Into the raw material Qing Ye oxanes of first paragraph fixed bed reactors, (2,4- diisopropyl -5,5- dimethyl -1,3- two is disliked
Alkane) with isobutyric mol ratio be 0.1-0.5:1, preferred scope 0.2-0.3:1;
The mass flow for entering into second segment fixed bed reactors is 1-5 times of first paragraph fixed bed reactors inlet amount,
2-3 times of preferred scope;
Two-part fixed bed continuous catalysis cracking esterification reaction temperature is 100-180 DEG C, and preferred scope is 120-160 DEG C;
The cracking esterification air speed of two sections of described fixed bed reactors is 1-10h-1, preferred scope is 3-8h-1。

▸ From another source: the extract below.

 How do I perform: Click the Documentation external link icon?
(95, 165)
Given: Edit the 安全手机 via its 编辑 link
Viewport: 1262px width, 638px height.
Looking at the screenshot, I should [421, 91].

Solid acid catalyst of the present invention is support type solid-carrying heteropolyacid PW12/SiO2Or the polystyrene resin of sulfonation
Amberlyst-15;
The consumption of the solid acid catalyst is:The 0.1%~2% of Qing Ye oxanes and isobutyric acid gross mass;
Solid heteropoly acid PW in the solid acid catalyst12(12- phosphotungstic acids) is in Nano-meter SiO_22Quality on carrier is supported
Measure is 10%~60%.
During rectifying column rectifying, the material of discharge is respectively 2,2,4- trimethyl -1, the isobutyric acid of 3- pentanediols two in rectifying column
Ester sterling, bottom heavy oil component, heavy oil component is impurity, trimethyl -1 of kettle top 2,2,4-, 3- pentanediol mono isobutyrate impurity.
Advantageous Effects
1st, azeotropic distillation is the isobutylaldehyde of reaction generation, without adding water entrainer;
2nd, using two-part fixed bed continuous catalysis cracking and esterification reaction tech, realize by Qing Ye oxanes through acid catalysis
2,2,4- trimethyl -1 of cracking and esterification generation, the continuous prodution of the double isobutyrates of 3- pentanediols, flow is simple, and technique is clear
It is clean, high income, with good economic benefit and environmental benefit.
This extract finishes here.